Lässt sich dies nicht durch das Weisungsrecht erreichen, so kann der Arbeitgeber versuchen, die Maßnahmen durch eine Änderungskündigung umzusetzen.

10. Können betroffene Arbeitnehmer eine Abfindung erhalten?

Grundsätzlich gibt es keinen gesetzlichen Anspruch auf eine Abfindung.

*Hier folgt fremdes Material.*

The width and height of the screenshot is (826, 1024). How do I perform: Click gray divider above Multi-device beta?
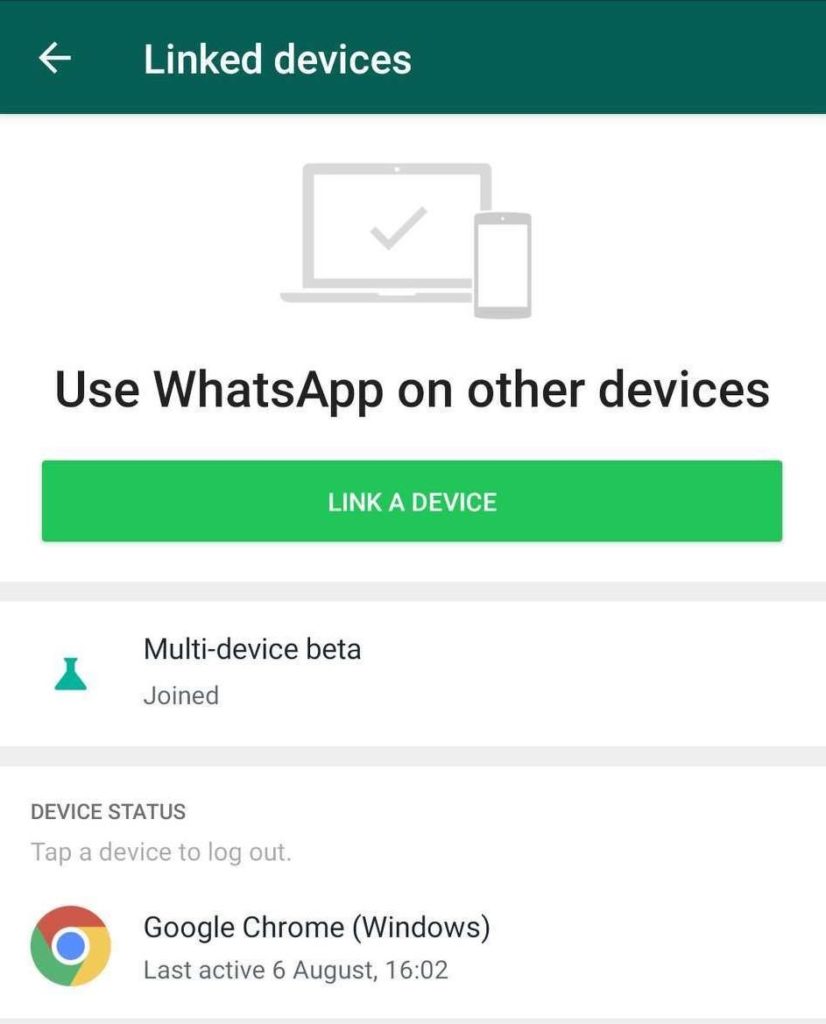tap(413, 592)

  • Eine Ausnahme stellt jedoch 1a KSchG dar, der unter folgenden Voraussetzungen auch auf Änderungskündigungen Anwendung findet: Der Arbeitnehmer kann einen Anspruch auf eine Abfindung erhalten, sofern dieser das Angebot vorbehaltlos ablehnt, die Klagefrist verstreichen lässt und es sich um eine Änderungskündigung aufgrund dringender betrieblicher Erfordernisse handelt. Der Arbeitgeber muss im Kündigungsschreiben auf diese Voraussetzungen hinweisen.
  • Darüber hinaus besteht die Möglichkeit, eine Abfindung in Form eines Vergleichs auszuhandeln, indem der Arbeitnehmer Klage gegen die Änderungskündigung erhebt.
    Wird eine Änderungsschutzklage erhoben, trägt der Arbeitgeber die Beweislast für die „kündigungsbegründenden“ Tatsachen, da es sich bei einer Änderungskündigung auch um eine echte Kündigung handelt. Um einen aufwändigen und langwierigen Prozess zu verhindern, sind Arbeitgeber in solchen Situationen häufig dazu geneigt, den Prozess durch einen Vergleich zu beenden.
    Diese Strategie gibt selbstverständlich keine Garantie auf eine Abfindung. Um das Prozessrisiko möglichst gering zu halten, sollten Arbeitnehmer nur im Wege einer Änderungsschutzklage (Annahme unter Vorbehalt + Klage) versuchen, eine Abfindung auszuhandeln. Denn im Gegensatz zur Kündigungsschutzklage (Ablehnung + Klage) besteht hier im Falle eines Scheiterns das Arbeitsverhältnis weiter (dann aber zu den neuen Konditionen).

11. Fazit

  • Eine Änderungskündigung besteht aus einer Kündigung verknüpft mit einem neuen Angebot und kann dazu verwendet werden, Arbeitsbedingungen zu verändern.
  • Der Empfänger einer Änderungskündigung hat mehrere Reaktionsmöglichkeiten, wobei die Änderungsschutzklage in den meisten Fällen am effektivsten ist. Dabei nimmt man das Angebot unter Vorbehalt an und lässt die geänderten Arbeitsbedingungen gerichtlich überprüfen.
  • Für eine Änderungsschutzklage gelten folgende Fristen:
    • Klagefrist: ab Zugang der Änderungskündigung muss die Änderungsschutzklage innerhalb von drei Wochen bei Gericht eingereicht werden.
    • Frist zur Erklärung des Vorbehalts: der Vorbehalt muss gegenüber dem Arbeitgeber innerhalb von drei Wochen ab Zugang der Änderungskündigung erklärt werden.
    • Frist zur Annahme: Auch die Annahme (unter Vorbehalt) muss gegenüber dem Arbeitgeber erklärt werden.
  • Eine fristlose (außerordentliche) Änderungskündigung ist möglich – insbesondere für die Einführung von Kurzarbeit oder Lohnkürzung – allerdings nur unter hohen Anforderungen.
  • Eine Abfindung ist zwar möglich, aber nur in den seltensten Fällen garantiert.